While most people understand the importance of creating an estate plan, not everyone goes through this process. For this reason, it's possible that people could pass on before they create wills.
When a person passes on without a will (intestate), property is distributed based on the state's intestate succession laws.
With probate for intestate succession, the process is overseen by a probate court. It is up to the court to decide how to distribute assets, while also holding probate hearings.
It's important for loved ones to become familiar with this process, as it helps you better understand the distribution of property and if you have the right to receive anything.
The identification of heirs
When there is no will in place, state laws determine who receives the property after the person's death. Generally speaking, there are classes of heirs that determine the order of distribution as well as how much each person will receive.

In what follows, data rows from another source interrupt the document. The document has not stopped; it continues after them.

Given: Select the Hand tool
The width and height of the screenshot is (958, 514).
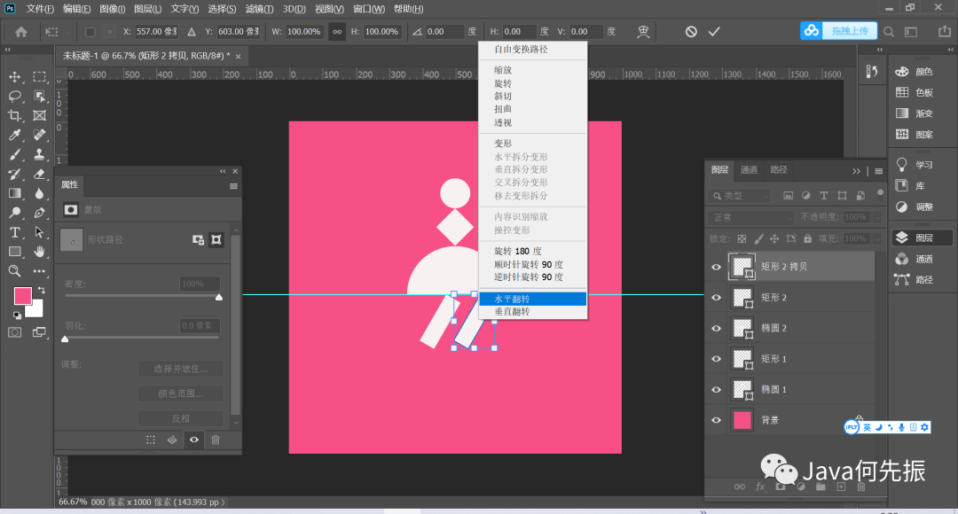Looking at the screenshot, I should click(40, 252).
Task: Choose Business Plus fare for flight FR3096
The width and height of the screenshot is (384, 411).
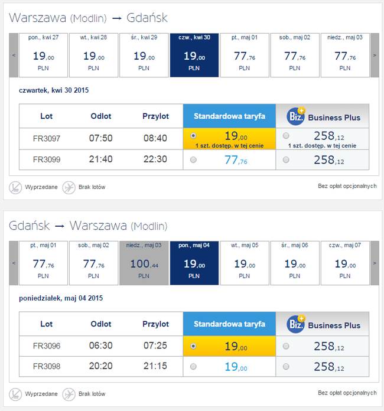Action: (286, 346)
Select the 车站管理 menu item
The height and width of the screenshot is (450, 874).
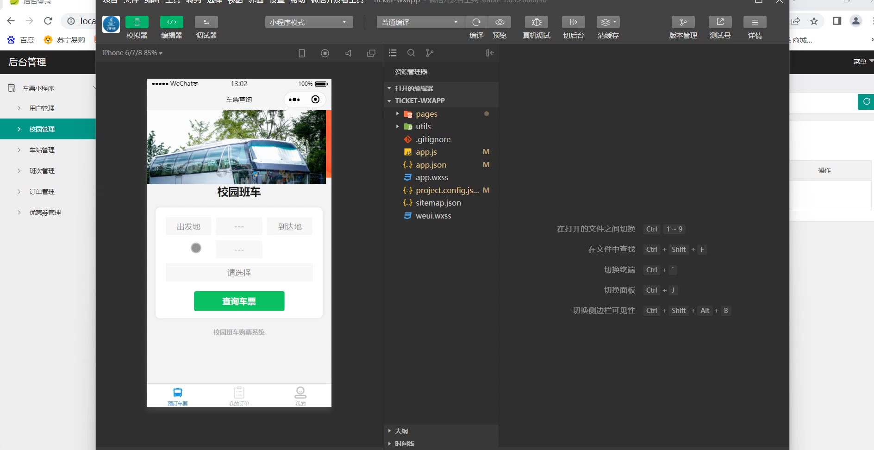tap(42, 150)
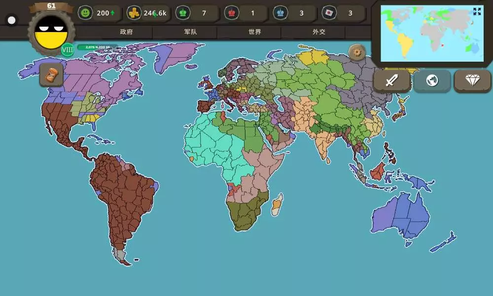The height and width of the screenshot is (296, 493).
Task: Select the green crown counter
Action: click(183, 13)
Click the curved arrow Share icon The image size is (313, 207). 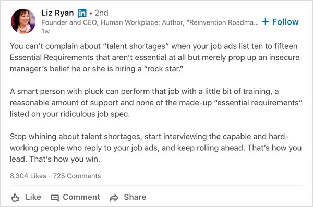coord(114,198)
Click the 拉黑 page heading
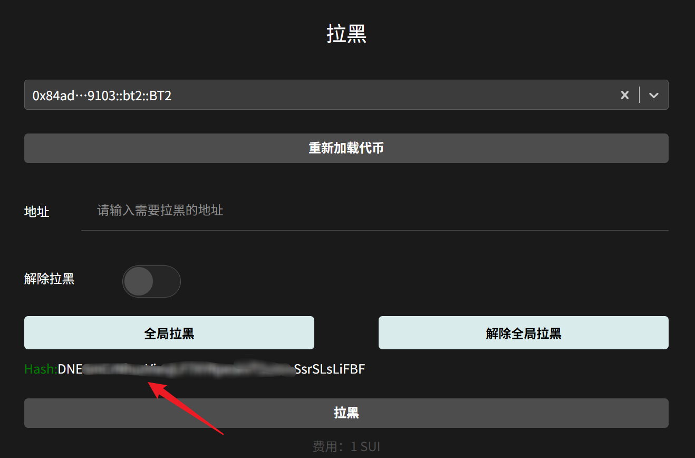The width and height of the screenshot is (695, 458). [x=346, y=34]
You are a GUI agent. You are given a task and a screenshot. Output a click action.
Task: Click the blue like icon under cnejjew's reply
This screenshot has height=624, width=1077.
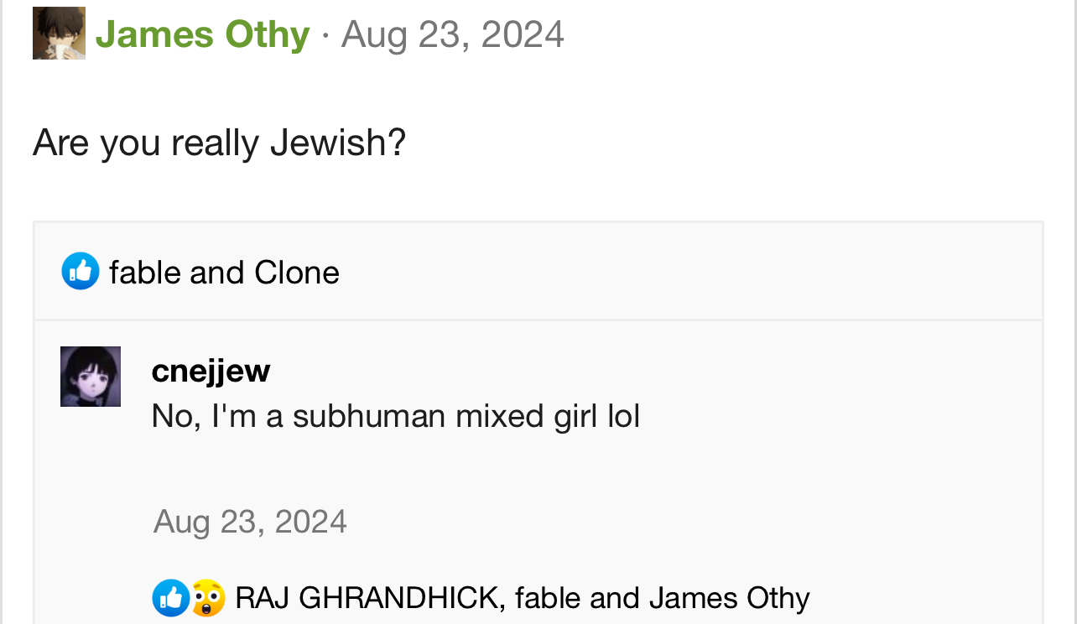[169, 598]
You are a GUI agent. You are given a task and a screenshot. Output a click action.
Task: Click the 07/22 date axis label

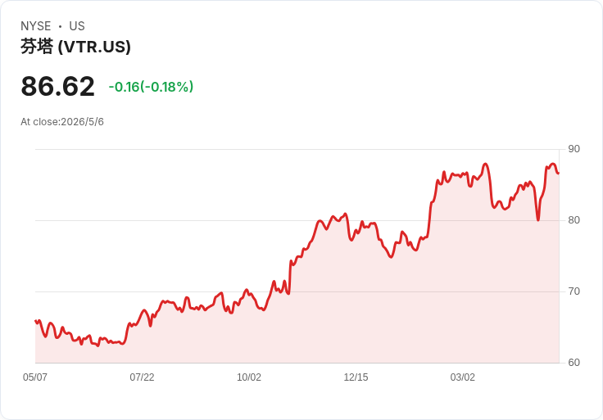(142, 377)
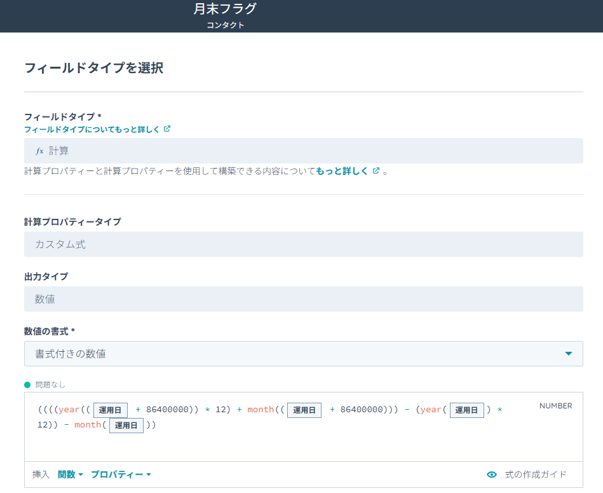Click the external-link icon after the 計算プロパティー もっと詳しく link

coord(376,171)
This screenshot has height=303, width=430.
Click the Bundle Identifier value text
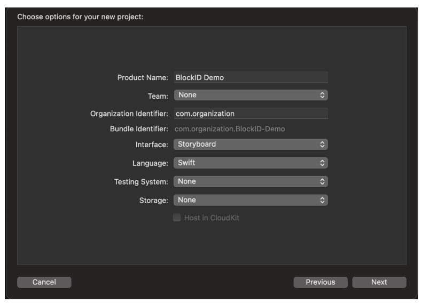230,129
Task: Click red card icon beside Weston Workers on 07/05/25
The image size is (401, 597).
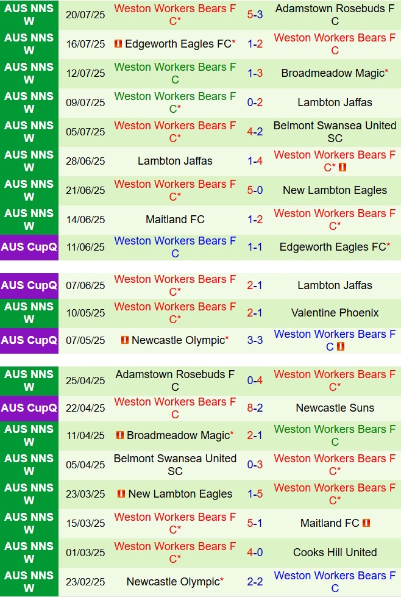Action: point(341,346)
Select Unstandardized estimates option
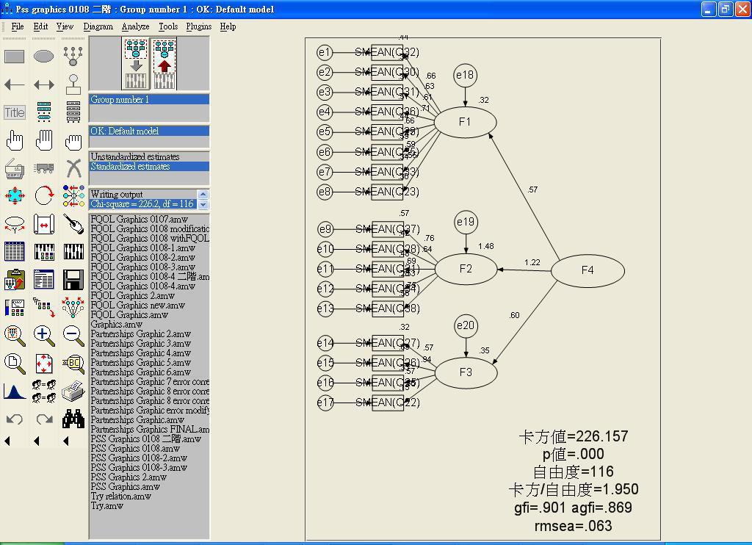 tap(134, 156)
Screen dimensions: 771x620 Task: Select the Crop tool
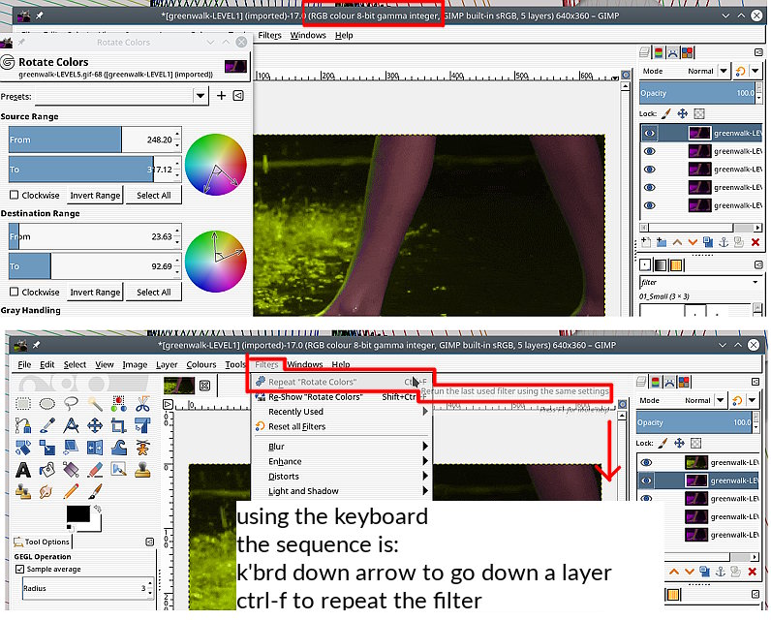tap(118, 425)
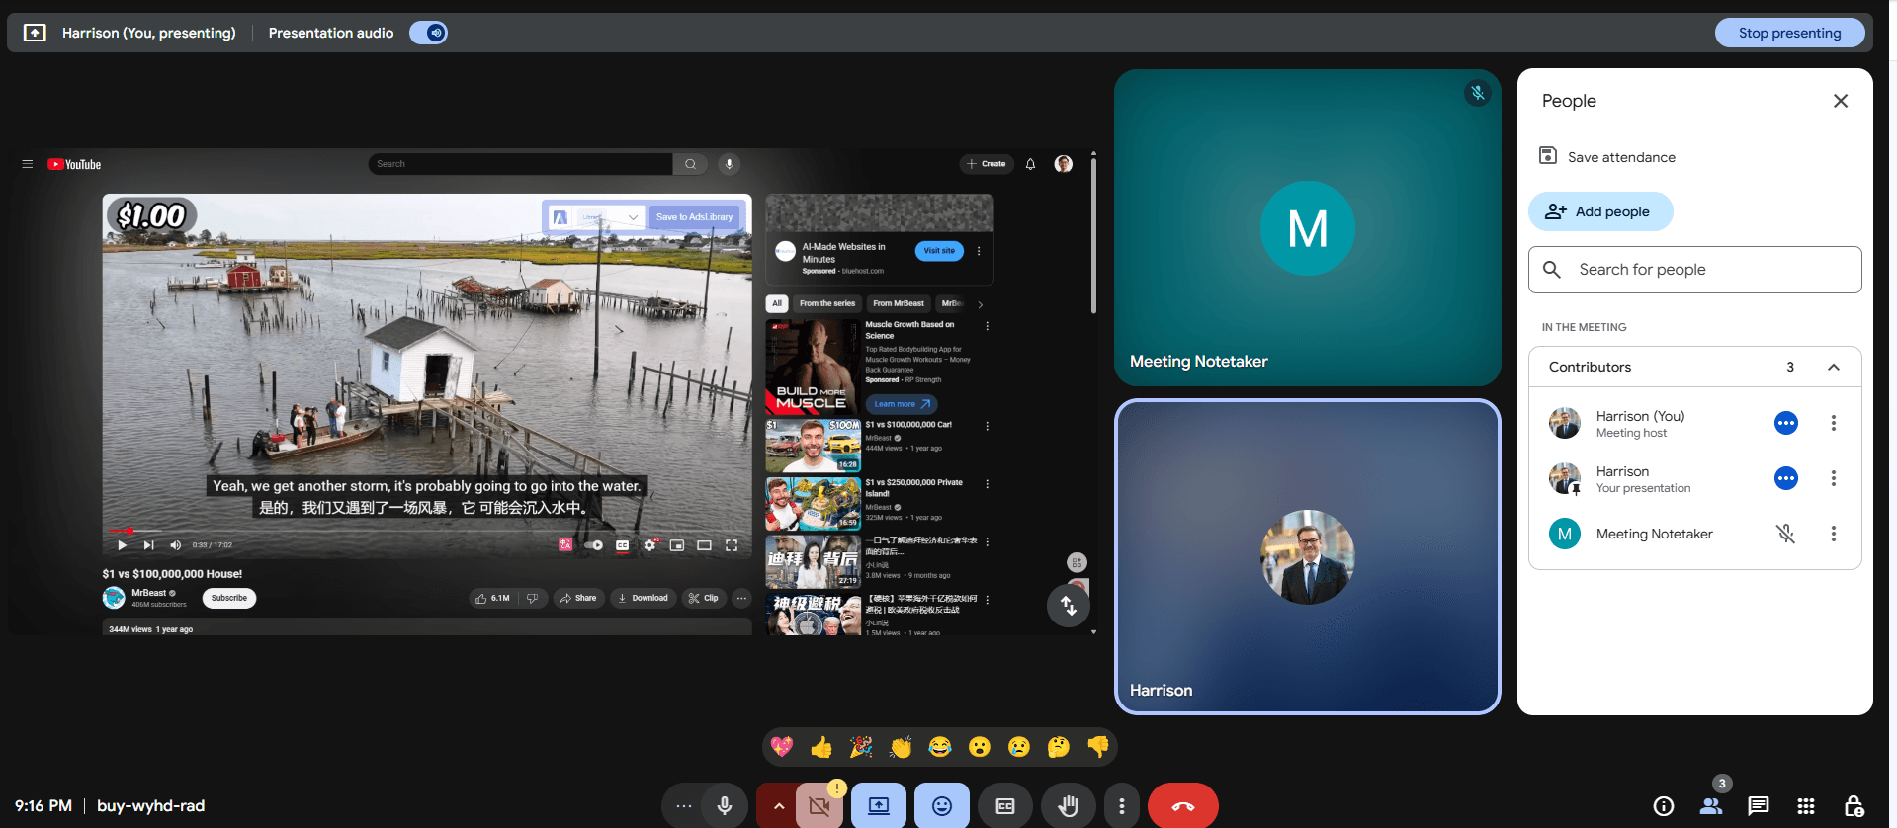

In most cases, surviving spouses and children come first, followed by parents and any other blood relatives who are still living.
Once the identification of heirs is complete, the court then makes a final decision on which assets to distribute and how to get them into the hands of the appropriate party.
In the end, the probate court is responsible for any final accounting measures and issuing a discharge order. At that point, the probate process comes to its conclusion and the case is closed for good.
If a loved one passes on without a will, there are several things you need to do. In addition to learning more about your state's intestate succession laws, you should focus on your legal rights.
For example, if you think the person created a will, it may be in your best interest to find it and provide it to the court. As long as you understand your legal rights and where you fit into the process, you can be confident in your ability to receive the assets you're entitled to.